Occupé à produire des films à la qualité légèrement douteuse (
Tsui Hark's Vampires), le voici de retour à la réalisation avec
Seven Swords, faussement présenté comme un remake des
Sept Samouraïs d'Akira Kurosawa, et en fait basé sur le livre
Seven Swords Leave Mt. Heaven. Autant dire que le résultat s'annonce sous les meilleures auspices.
L'histoire se déroule au début des années 1600, alors que la dynastie Ming vient de s'effondrer et que les envahisseurs Manchous construisent la future dynastie Qing. Pour briser toute résistance, le prince Duogeduo oblige tout pratiquant des arts martiaux à rendre ses armes aux autorités, ceux s'y opposant étant alors considérés comme des criminels. Une résistance va tout de même se former autour de Fu Qingzhu, ancien militaire de la dynastie Ming et médecin, qui ira chercher de l'aide au Mont Paradis, là où vie l'ermite "Shadow Glow", qui enverra sept guerriers leur venir en aide.

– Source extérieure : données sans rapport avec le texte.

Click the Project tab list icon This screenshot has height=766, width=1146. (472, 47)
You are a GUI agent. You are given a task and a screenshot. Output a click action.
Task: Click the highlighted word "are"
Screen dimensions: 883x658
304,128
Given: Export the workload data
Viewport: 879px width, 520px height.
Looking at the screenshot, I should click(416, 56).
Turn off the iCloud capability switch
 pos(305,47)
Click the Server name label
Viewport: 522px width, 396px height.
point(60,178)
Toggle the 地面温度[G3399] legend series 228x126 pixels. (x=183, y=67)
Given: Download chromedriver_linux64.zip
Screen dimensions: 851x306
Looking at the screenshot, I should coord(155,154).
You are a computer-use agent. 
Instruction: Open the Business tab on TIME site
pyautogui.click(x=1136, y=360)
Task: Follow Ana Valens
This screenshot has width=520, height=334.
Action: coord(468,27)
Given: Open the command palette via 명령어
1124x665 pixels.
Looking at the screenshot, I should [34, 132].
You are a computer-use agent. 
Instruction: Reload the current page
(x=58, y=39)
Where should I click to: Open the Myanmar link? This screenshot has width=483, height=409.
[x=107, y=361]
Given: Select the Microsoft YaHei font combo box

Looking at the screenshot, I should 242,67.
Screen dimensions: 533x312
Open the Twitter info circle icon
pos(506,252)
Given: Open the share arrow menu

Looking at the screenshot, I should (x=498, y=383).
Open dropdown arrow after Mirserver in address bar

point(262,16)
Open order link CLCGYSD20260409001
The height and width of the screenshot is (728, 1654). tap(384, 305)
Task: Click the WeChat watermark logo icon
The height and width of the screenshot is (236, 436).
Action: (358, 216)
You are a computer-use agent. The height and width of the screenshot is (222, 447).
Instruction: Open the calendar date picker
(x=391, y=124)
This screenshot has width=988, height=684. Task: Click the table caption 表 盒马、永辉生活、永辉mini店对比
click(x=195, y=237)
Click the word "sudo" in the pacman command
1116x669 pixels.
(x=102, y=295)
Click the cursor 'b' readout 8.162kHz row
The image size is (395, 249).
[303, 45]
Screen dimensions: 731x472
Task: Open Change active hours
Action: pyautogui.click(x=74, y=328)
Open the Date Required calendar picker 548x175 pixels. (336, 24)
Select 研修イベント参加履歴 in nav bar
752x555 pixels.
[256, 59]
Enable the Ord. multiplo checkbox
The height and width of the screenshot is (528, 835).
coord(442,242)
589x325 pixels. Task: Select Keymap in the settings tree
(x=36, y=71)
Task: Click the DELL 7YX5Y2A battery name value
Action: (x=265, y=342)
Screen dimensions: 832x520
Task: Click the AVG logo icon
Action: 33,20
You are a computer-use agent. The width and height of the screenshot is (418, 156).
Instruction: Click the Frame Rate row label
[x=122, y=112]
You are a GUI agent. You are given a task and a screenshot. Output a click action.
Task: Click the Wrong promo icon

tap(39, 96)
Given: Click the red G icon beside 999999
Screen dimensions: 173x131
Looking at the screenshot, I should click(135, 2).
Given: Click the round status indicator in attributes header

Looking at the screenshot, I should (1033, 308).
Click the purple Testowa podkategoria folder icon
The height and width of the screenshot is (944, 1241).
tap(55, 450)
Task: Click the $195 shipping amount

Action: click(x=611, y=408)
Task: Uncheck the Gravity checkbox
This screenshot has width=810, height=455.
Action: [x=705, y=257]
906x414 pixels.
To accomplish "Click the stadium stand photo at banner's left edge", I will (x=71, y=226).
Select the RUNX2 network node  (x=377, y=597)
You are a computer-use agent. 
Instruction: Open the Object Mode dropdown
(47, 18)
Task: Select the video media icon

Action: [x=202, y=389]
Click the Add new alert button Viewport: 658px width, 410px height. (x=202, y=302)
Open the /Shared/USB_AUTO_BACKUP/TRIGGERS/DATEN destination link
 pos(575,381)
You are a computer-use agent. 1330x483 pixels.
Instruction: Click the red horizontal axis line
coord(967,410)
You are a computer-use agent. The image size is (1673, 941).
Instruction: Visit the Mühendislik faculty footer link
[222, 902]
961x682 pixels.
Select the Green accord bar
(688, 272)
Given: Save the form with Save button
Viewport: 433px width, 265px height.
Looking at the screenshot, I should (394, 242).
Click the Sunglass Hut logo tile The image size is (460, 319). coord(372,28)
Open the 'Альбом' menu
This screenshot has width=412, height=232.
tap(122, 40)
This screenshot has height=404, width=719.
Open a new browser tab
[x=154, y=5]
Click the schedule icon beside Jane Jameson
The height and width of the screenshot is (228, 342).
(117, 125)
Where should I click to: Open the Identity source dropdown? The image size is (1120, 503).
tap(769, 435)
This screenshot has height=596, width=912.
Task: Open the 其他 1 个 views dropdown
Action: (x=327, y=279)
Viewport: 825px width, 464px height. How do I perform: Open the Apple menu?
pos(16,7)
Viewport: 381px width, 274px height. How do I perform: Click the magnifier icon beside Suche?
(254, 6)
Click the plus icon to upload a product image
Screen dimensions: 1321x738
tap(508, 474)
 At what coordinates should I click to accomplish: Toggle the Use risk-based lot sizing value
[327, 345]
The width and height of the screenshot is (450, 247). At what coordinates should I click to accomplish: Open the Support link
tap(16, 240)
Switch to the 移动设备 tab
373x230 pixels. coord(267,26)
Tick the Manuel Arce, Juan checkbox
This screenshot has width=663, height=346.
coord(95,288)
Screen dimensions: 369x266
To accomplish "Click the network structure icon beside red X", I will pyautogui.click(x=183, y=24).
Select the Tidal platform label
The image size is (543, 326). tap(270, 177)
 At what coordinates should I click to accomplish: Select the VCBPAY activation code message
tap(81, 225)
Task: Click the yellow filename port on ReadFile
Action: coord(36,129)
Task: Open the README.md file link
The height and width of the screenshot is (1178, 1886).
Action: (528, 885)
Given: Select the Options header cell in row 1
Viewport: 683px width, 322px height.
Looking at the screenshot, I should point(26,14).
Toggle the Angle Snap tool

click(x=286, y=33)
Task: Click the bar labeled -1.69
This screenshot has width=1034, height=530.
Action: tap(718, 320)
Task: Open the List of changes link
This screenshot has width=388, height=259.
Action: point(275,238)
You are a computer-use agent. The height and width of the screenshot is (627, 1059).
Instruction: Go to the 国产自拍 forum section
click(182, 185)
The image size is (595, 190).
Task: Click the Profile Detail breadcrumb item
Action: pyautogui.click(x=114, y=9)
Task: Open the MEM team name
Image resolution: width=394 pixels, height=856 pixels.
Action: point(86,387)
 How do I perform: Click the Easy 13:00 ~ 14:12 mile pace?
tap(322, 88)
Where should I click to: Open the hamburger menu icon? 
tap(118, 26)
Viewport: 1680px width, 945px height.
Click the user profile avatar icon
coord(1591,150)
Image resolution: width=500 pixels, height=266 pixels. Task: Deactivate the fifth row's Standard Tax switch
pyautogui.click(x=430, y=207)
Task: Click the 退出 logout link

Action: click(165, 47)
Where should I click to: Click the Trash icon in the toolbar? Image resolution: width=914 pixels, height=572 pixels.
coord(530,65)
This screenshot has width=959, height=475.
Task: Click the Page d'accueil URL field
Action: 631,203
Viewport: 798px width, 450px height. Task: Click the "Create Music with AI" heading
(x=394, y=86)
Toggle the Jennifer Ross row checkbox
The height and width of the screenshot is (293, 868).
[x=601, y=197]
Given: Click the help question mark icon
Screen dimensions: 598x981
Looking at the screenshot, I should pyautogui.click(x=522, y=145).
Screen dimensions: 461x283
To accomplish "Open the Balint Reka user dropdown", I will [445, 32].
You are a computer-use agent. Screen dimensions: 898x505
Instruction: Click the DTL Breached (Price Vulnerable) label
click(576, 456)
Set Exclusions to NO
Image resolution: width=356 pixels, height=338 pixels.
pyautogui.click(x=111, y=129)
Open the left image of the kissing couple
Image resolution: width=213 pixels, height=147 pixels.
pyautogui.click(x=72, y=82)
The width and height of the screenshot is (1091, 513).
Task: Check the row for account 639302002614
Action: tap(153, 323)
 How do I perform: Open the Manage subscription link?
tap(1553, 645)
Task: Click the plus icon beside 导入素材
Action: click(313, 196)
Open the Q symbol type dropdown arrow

La première affiche/teaser chinoiseSeven Swords s'annonce donc comme une énorme production de Wu Xia Pian pur et dur, en soi déjà une bonne nouvelle doublée de l'absence quasi-certaine d'images de synthèse à gogo qui avaient transformé les dernières productions de Tsui Hark en bouillie visuelle difficilement regardables. Devant la caméra en tant qu'acteur et derrière en tant que chorégraphe, nous retrouvons le génial Liu Chia-Liang, réalisateur de la trilogie de la
36ème Chambre pendant la période bénite de la Shaw Brothers,
Eigth Diagram Pole Fighter – toujours avec Gordon Liu, et aussi de
Drunken Master 2 avec Jackie Chan, pour beaucoup l'un des meilleurs film d'arts martiaux de ces dix dernières années.